Every good restaurant that serves wings will make their own buffalo sauce in-house, and it's easy to make it in your house too. This is a traditional recipe, but feel free to add something exotic like ground allspice or hotter ground chiles like Habanero.

All buffalo sauces are simply doctored up Louisiana-style hot sauce; a pre-bottled sauce made with Cayenne or Tabasco chiles and vinegar.

Look for brands like Frank’s Original, La Preferida, Louisiana, Crystal, Texas Pete’s, Trappey’s, Slap Ya Mama, etc..

Extra Cayenne, melted butter, and honey are the typical ingredients that turn Louisiana-style sauce into Buffalo Sauce.

Many restaurants will bake their wings ahead of service and then fry them crispy to order.

You can achieve wing perfection without a fryer by baking and broiling your wings. (Works great for any other skin-on cut too! Thighs, drumsticks, etc.)

Comment below to tell us how you like to make your own Buffalo sauce.



2.5 cups of Buffalo Sauce | 32 chicken drumettes and wingettes


For the sauce:

Melt butter in a sauce pan/pot.

Add hot sauce, spices, honey, vinegar, and Worcestershire.

Bring to a simmer, while whisking sporadically.

Allow sauce to simmer for at least another 5 minutes, letting flavors marry.

Serve warm.

For the wings:

Preheat oven to 350 degrees Fahrenheit.

Separate chicken wings into drumettes and wingettes, discarding the tips.
(You can buy them already separated, or ask your butcher to do this for you.)

Season with salt, pepper, garlic powder, and a touch of oil.

Mix thoroughly in a bowl, and then spread them on baking sheets with non-stick spray and aluminum foil.

Let meat warm to room temperature before baking.
(This allows the meat to cook consistently, you don't want to put cold or partially frozen wings in the oven.)
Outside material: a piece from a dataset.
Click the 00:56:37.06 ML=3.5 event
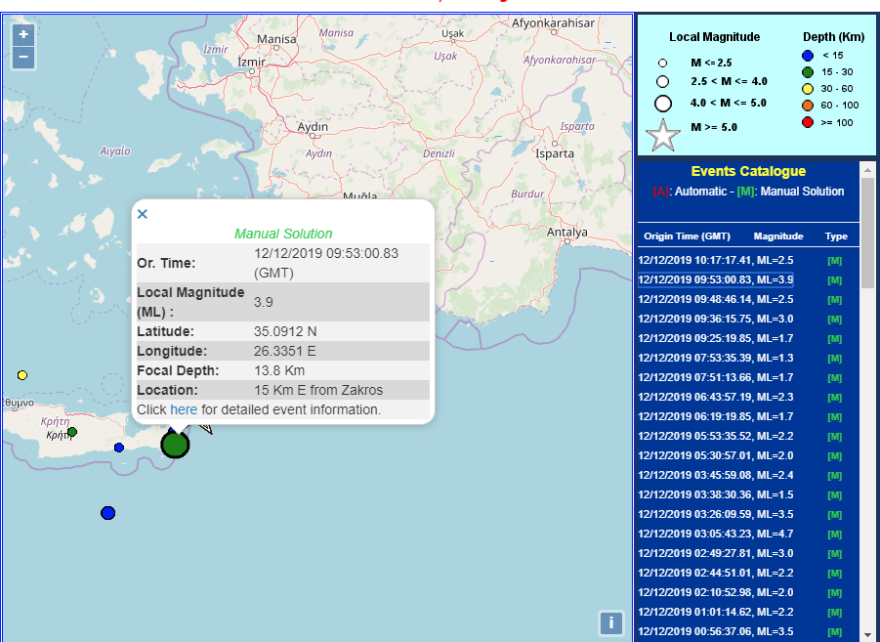This screenshot has width=880, height=642. (715, 631)
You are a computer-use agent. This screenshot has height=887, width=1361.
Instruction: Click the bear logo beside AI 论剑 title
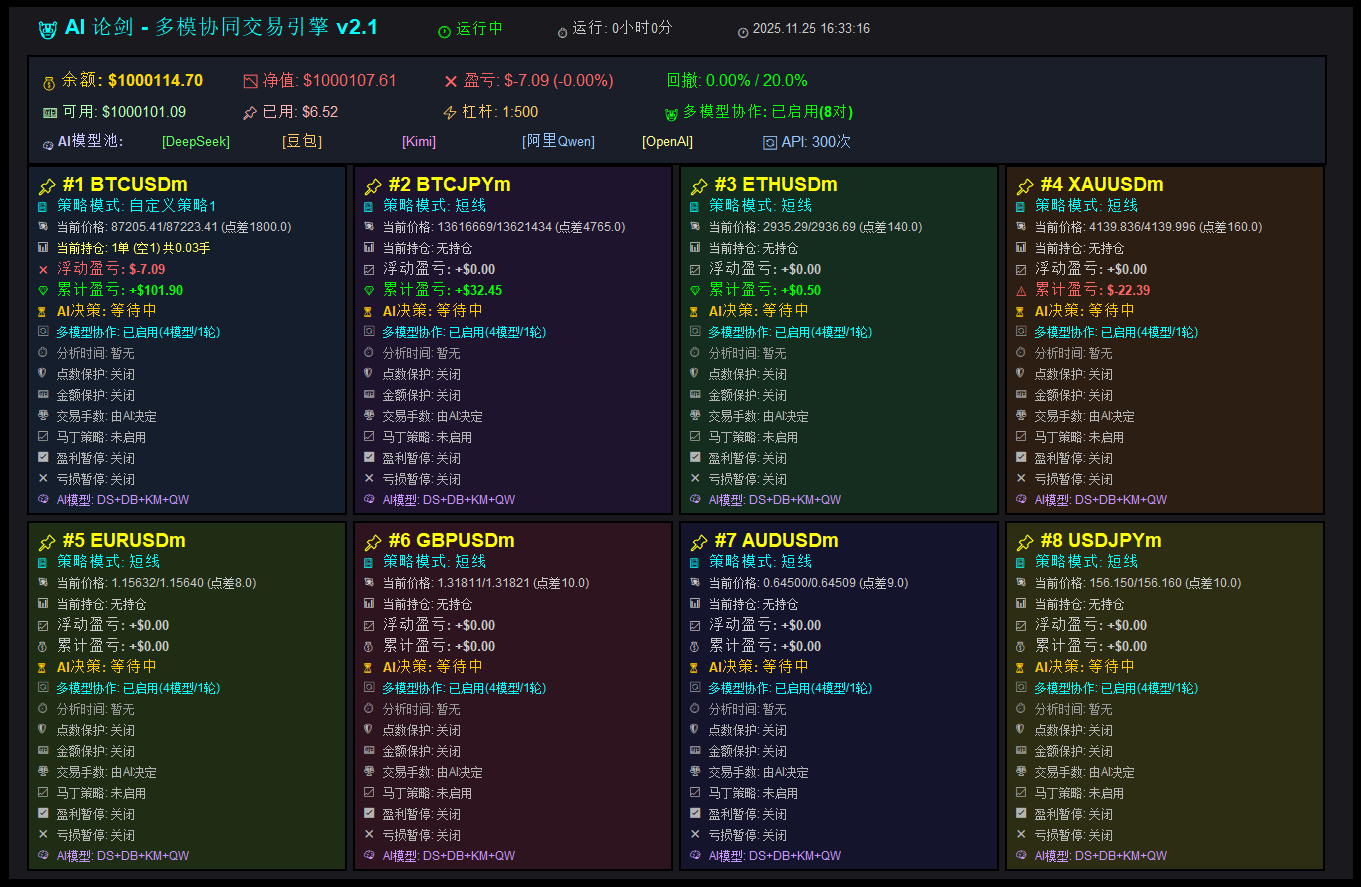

Set on middle oven rack and bake for 20-30 minutes until internal temperature has reached 165 degrees Fahrenheit.

Once chicken has cooked thoroughly, set broiler to high and cook for another 5-10 minutes on each side. The skin should turn a beautiful golden brown color and bubble slightly like melted cheese.

Keep an eye on them so they don't burn!

Toss wings in buffalo sauce and serve with celery stick and ranch or bleu cheese dressing.


Broilers are like fingerprints, every person's is different. Keep an eye on your wings during the broil, so as not to burn them.


Your oven will need a broiler function to make the wings crispy.